• EXERCISE GOAL:
Write out the listing below word for word, without the pictures.

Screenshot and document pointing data
○ ○ ○ ○ ○

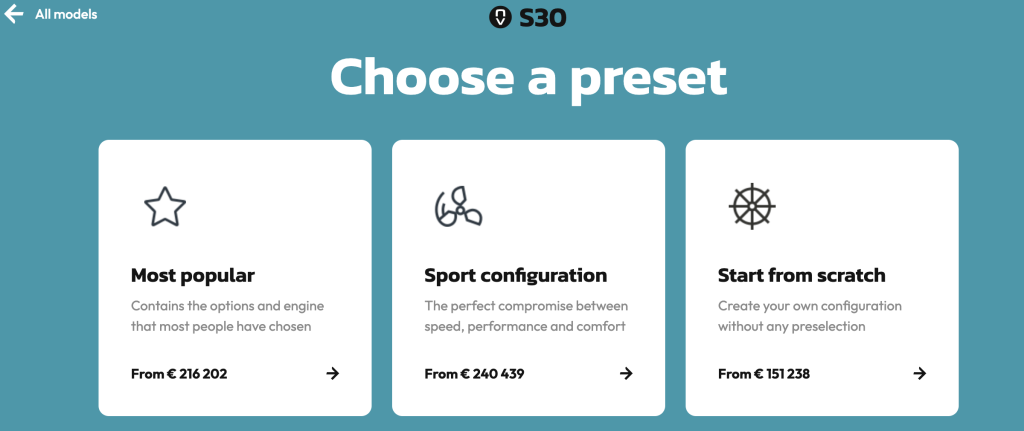The height and width of the screenshot is (431, 1024).
Task: Click the back arrow icon
Action: (13, 14)
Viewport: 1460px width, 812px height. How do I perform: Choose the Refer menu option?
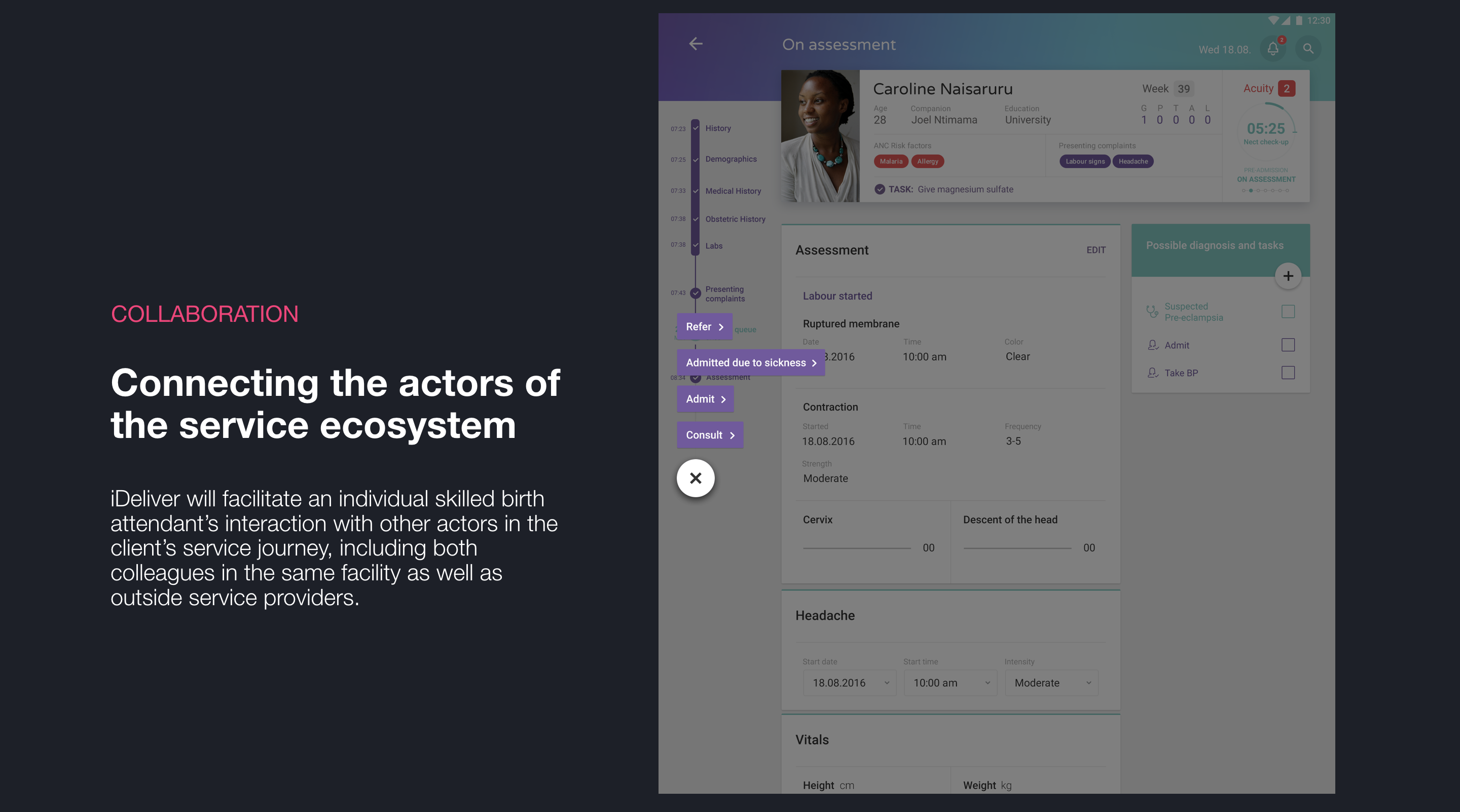coord(705,327)
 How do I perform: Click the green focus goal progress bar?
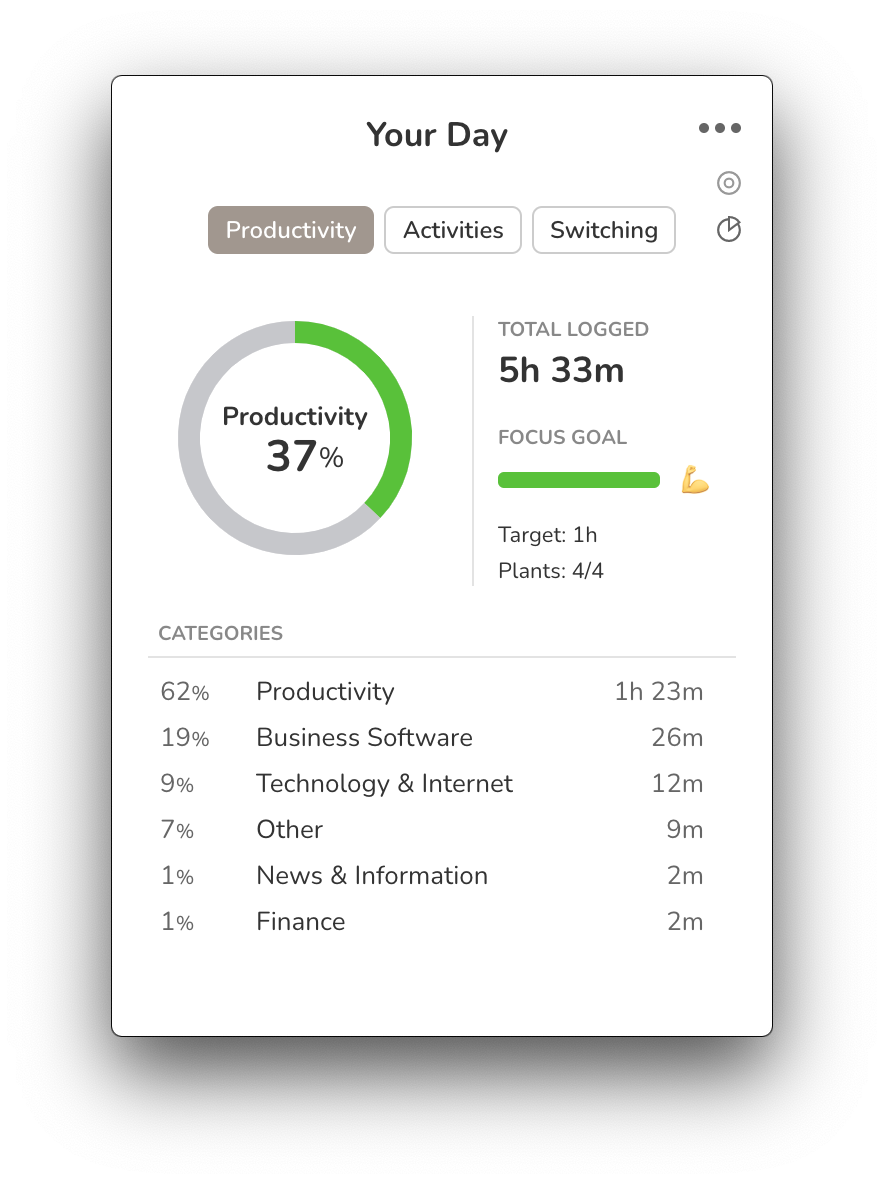tap(579, 480)
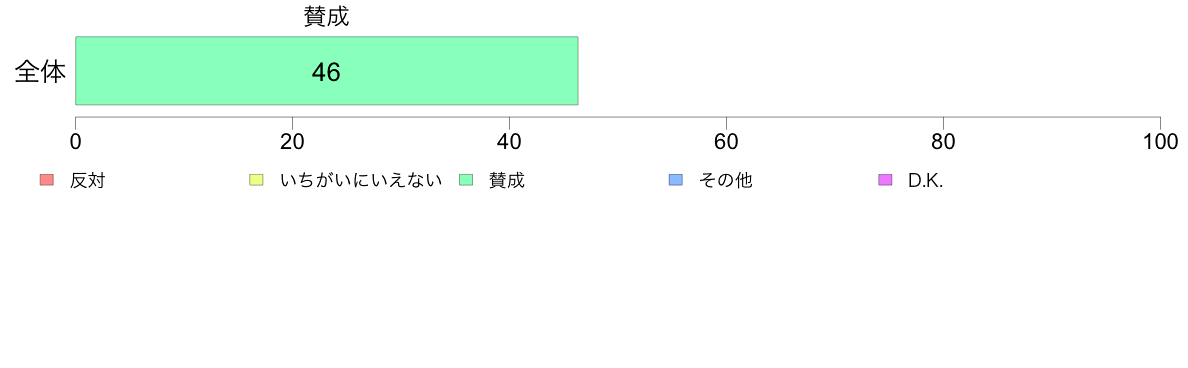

○ ○ ○ ○ ○

• EXERCISE OUTPUT:
The height and width of the screenshot is (431, 1024).
Task: Click the back arrow icon
Action: (13, 14)
Viewport: 1460px width, 812px height. How do I perform: Choose the Refer menu option?
coord(705,327)
 How do I perform: Click the green focus goal progress bar?
tap(579, 480)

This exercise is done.